For people who experience severe GI side effects on GLP-1 drugs, cagrilintide as monotherapy may offer an alternative pathway with a somewhat different tolerability profile. It still causes GI side effects, but the pattern differs (more injection site reactions, potentially less severe nausea at equivalent weight loss levels).

Cagrilintide vs Retatrutide

This is an important comparison for readers of this site. Retatrutide achieves 28.7% weight loss from a single molecule that activates three incretin-related receptors (GLP-1, GIP, glucagon). Cagrilintide achieves 11.5% from a single molecule that activates amylin receptors — a completely different pathway.

The drugs are not directly competitive. They could theoretically be complementary: retatrutide covers the incretin/glucagon pathways, while cagrilintide covers the amylin pathway. No trial has studied this combination, and it is unlikely to be studied given the drugs are made by competing companies (Lilly vs Novo Nordisk).

For a full comparison of retatrutide vs the CagriSema combination (cagrilintide + semaglutide), see retatrutide vs CagriSema.

Current Status and Availability

• Not FDA approved as a standalone drug
• NDA filed as part of CagriSema (cagrilintide + semaglutide) in December 2025
• Expected FDA decision for CagriSema: 2026
• Available as a research peptide through gray market suppliers — but with significant quality and safety risks (no regulatory oversight, unknown purity, no clinical dosing guidance for off-label stacking)

Cagrilintide is not expected to be approved or marketed as a standalone medication.

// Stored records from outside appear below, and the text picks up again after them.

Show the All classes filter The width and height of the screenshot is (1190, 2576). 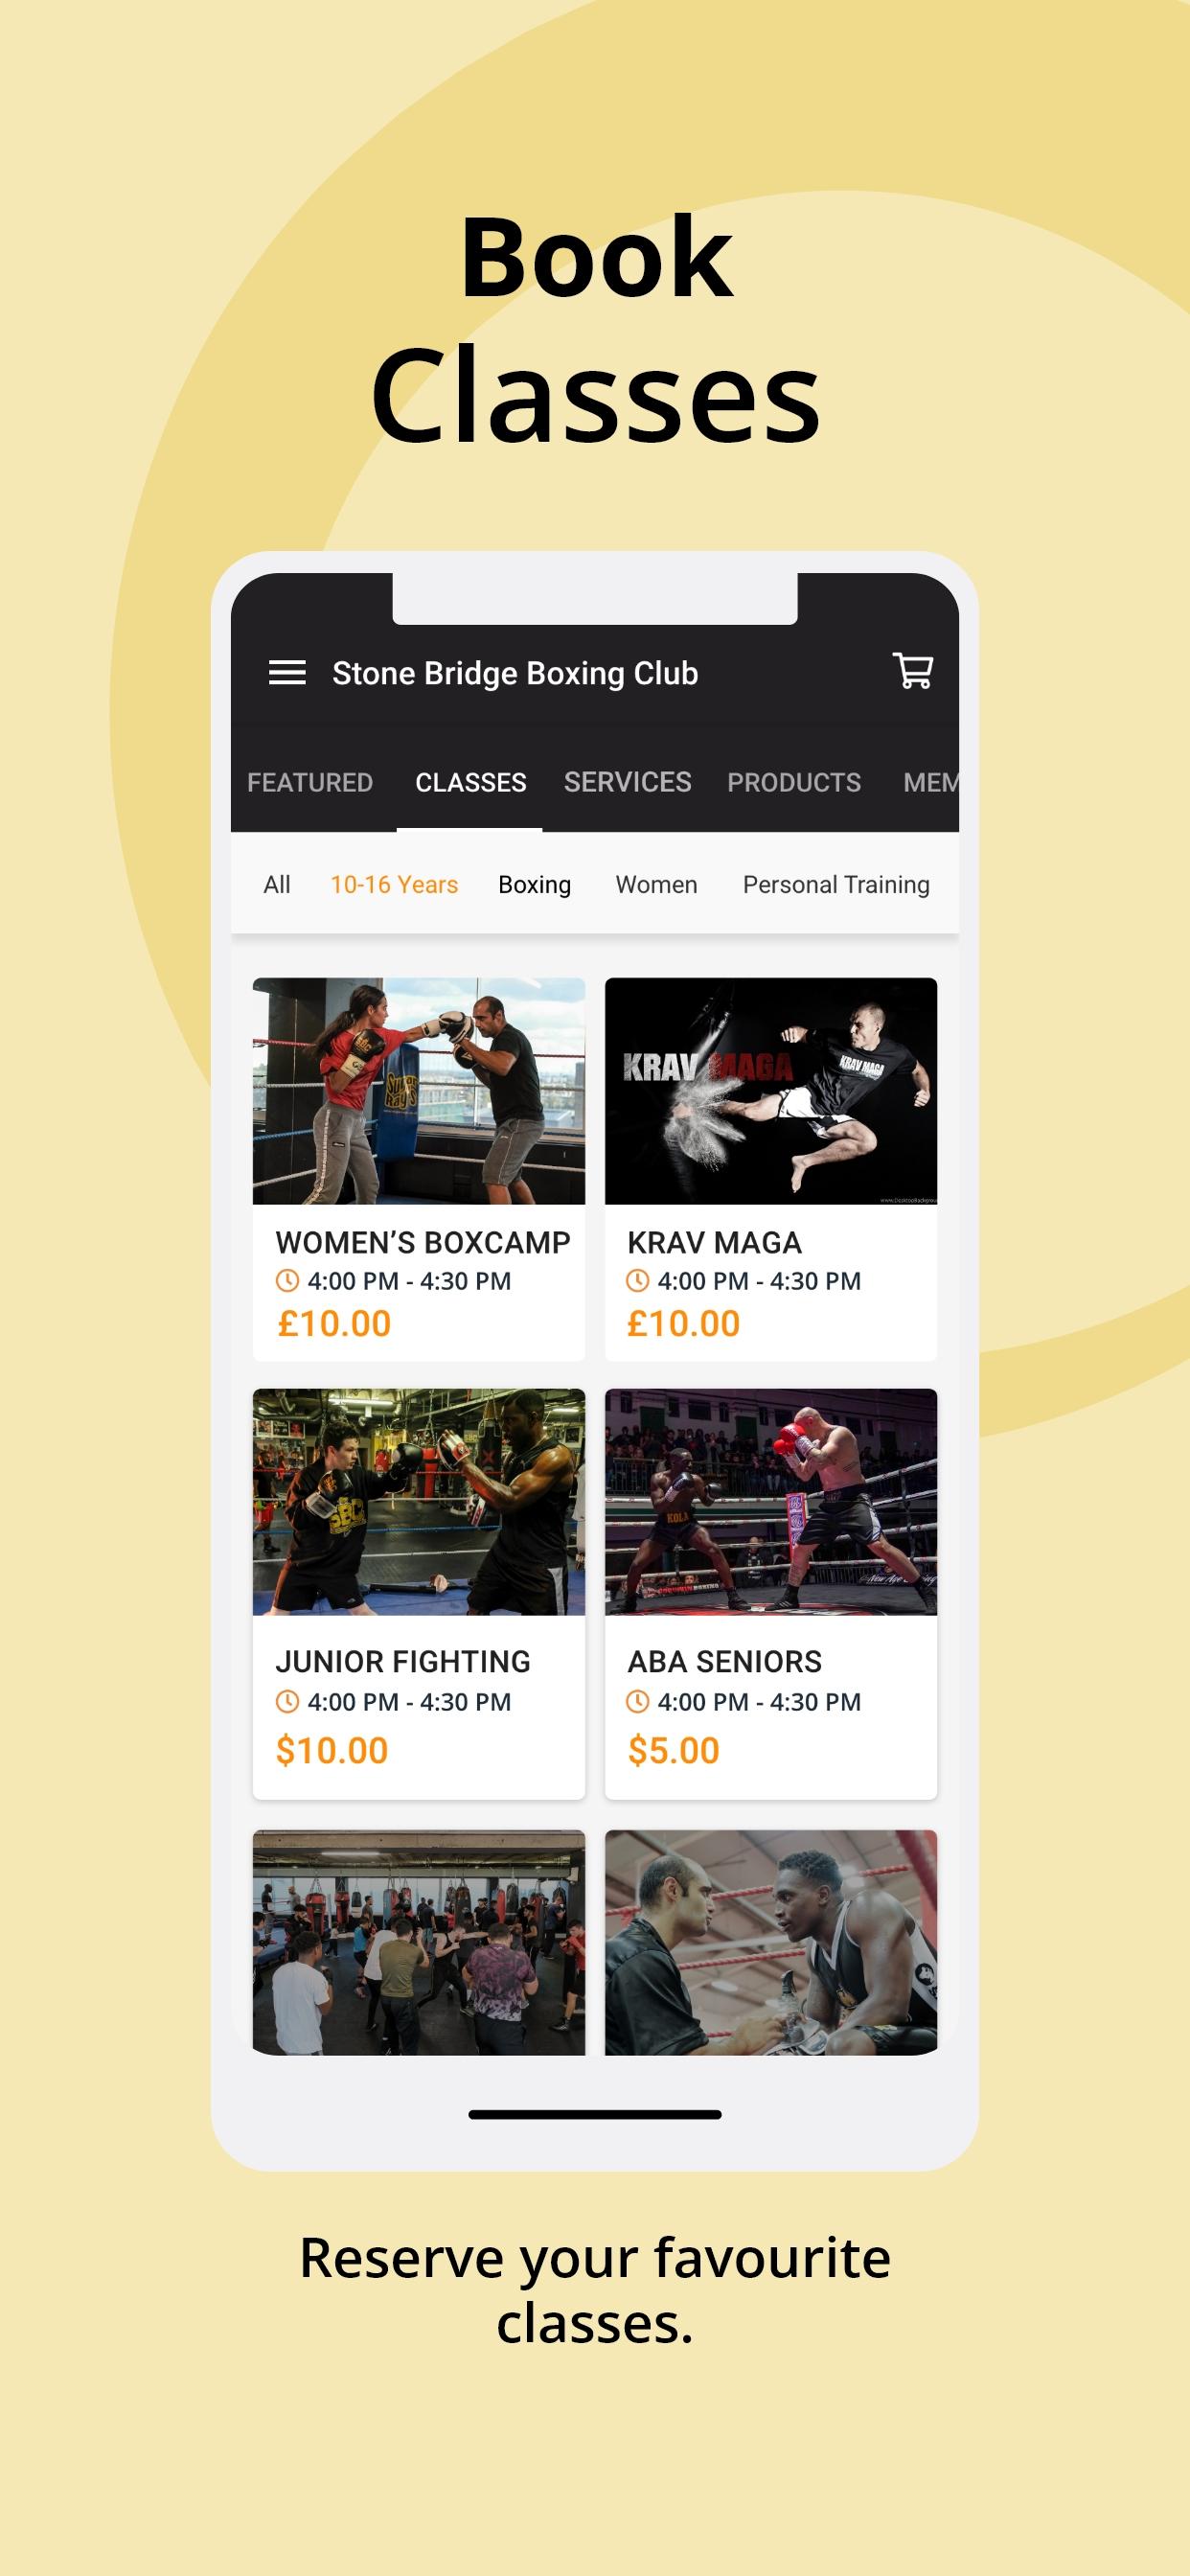coord(277,885)
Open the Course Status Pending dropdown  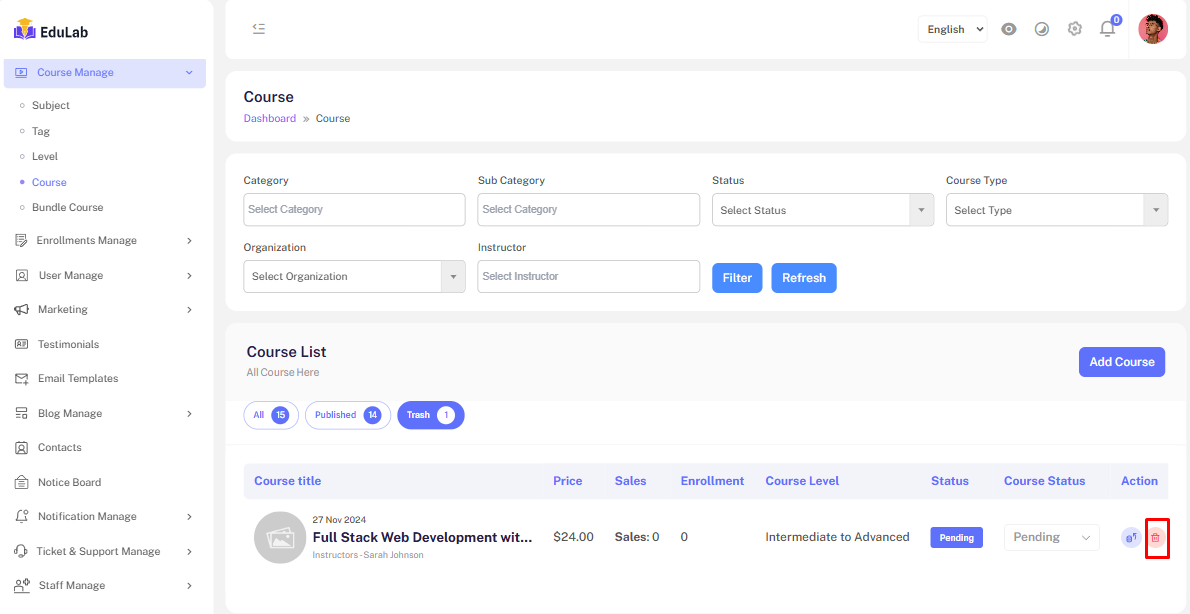coord(1051,537)
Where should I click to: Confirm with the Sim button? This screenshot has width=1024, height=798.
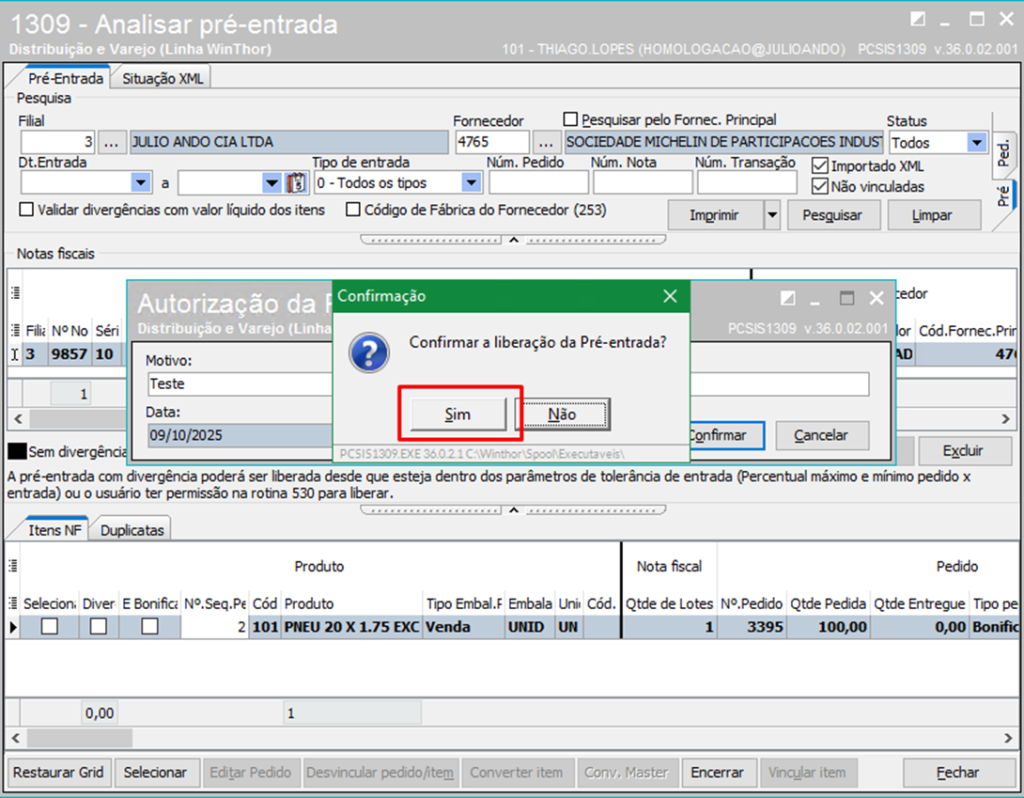[x=457, y=414]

Novo Nordisk's regulatory strategy centers on CagriSema as the commercial product.

Frequently Asked Questions

Sources

1. Garvey WT, et al. "Coadministered Cagrilintide and Semaglutide in Adults with Overweight or Obesity." New England Journal of Medicine. 2025;393:635-647. NEJM
2. Carvas AO, et al. "Cagrilintide lowers bodyweight through brain amylin receptors 1 and 3." eBioMedicine. 2025;118:105836. PMC
3. Cao J, et al. "Structural and dynamic features of cagrilintide binding to calcitonin and amylin receptors." Nature Communications. 2025;16:3456. Nature
4. Dutta D, et al. "Efficacy and Safety of Cagrilintide Alone and in Combination with Semaglutide as Anti-Obesity Medications: A Systematic Review." Indian J Endocrinol Metab. 2024;28(5):436-444. PMC
5. Novo Nordisk. "CagriSema demonstrated 23% weight loss in REDEFINE 4 trial." February 2026. Press Release

This article is for informational purposes only and does not constitute medical advice. Cagrilintide is an investigational compound. Always consult a healthcare provider before starting any medication.